USC student Timothy Gill studying overseas at at Ritsumeikan University in Kyoto, Japan
My name is Tim, I am currently studying at Ritsumeikan University in Kyoto, Japan. Studying overseas has been an eye-opening experience, and I have been able to delve into the language and culture in a way I couldn’t experience anywhere else. A simple bike ride or walk to the university allows me to see various temples and shrines that define the history and identity of Kyoto city. Studying at Ritsumeikan has been a brilliant (and difficult) experience, where the study layout shows the commitment Ritsumeikan places on academic attributes, and how this leads to a rewarding and valuable study experience. During April, the campus itself was drowning in Sakura, transforming the Uni into something out a Ghibli film (my description doesn’t even do it justice).

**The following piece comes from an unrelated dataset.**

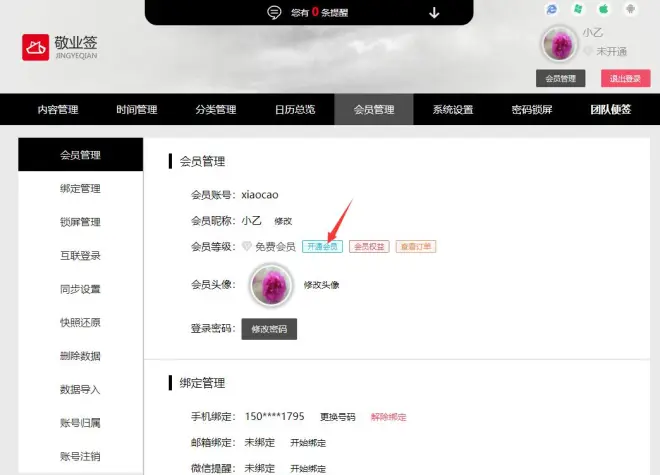Image resolution: width=660 pixels, height=475 pixels.
Task: Click the red Jingyeqian logo icon
Action: (35, 47)
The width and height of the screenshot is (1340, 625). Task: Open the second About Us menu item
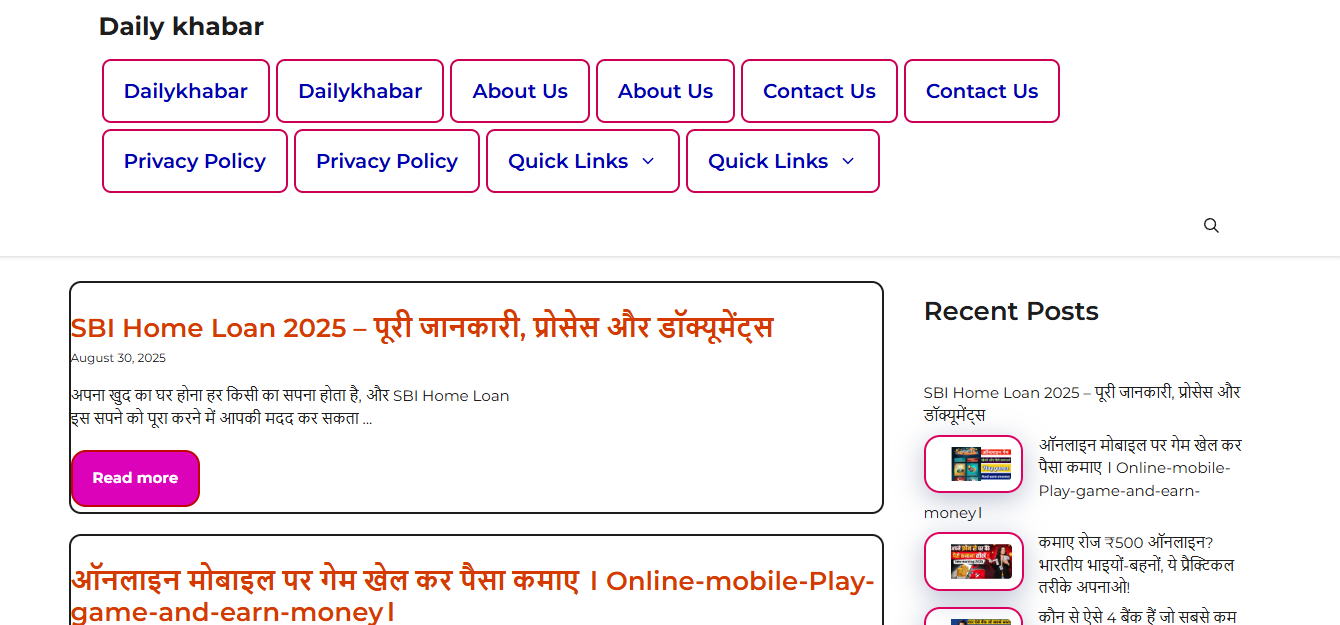665,91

My experience with Japan has been one of mixed feelings, predominantly due to the fact I could not continue my studies throughout another semester. This semester studying in Kyoto has granted me a much-needed boost in my language ability and my personal study commitments, yet there have been moments where I regret studying instead of seeing events and hidden areas of Kyoto. I’ve been to Fushimi inari Shrine, the Golden temple, the Gion, kiyomizu dera, the imperial grounds, Nijo Castle, etc etc, and I have still barely scratched the surface. Kyoto is also a great middle ground to see other key places in Japan, and a busy train ride into Osaka can open your eyes to a whole new side of Japan. Hiroshima, Tokyo, Nara, Lake Biwa, all these places are easily accessible from Kyoto. However, if you hold an Australia driver license and are a decent driver, applying for an international driver’s permit is highly recommended for the holidays within the semesters.

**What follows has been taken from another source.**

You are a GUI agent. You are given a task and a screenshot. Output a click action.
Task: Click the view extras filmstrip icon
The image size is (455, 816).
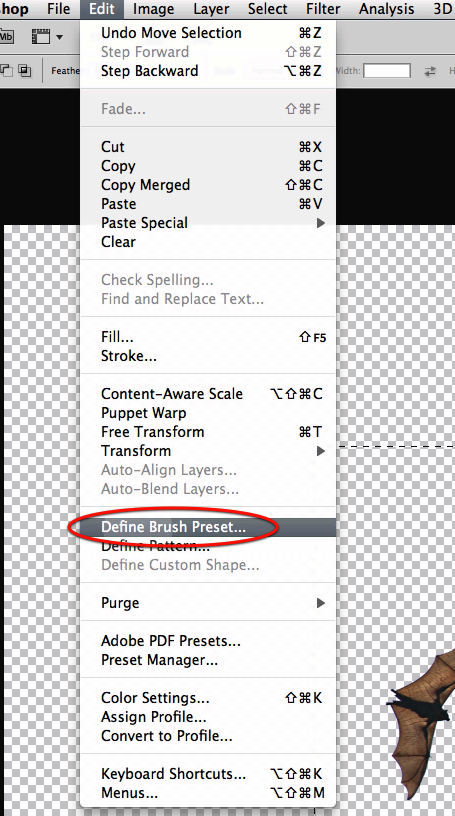(41, 37)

I strongly advise you to attend for a year rather than a single semester (especially if you’re studying overseas for language). My advice would be to immerse yourself as much as possible, as the last thing you want is your experience of Japan to be one of a dusty room covered in empty coffee cups and stained textbooks, instead of experiencing the beauty and hospitality this city has to offer. Study hard (you’ll need it), but climb the mountains, see the rivers, be social, live in Kyoto, and don’t just simply study in it.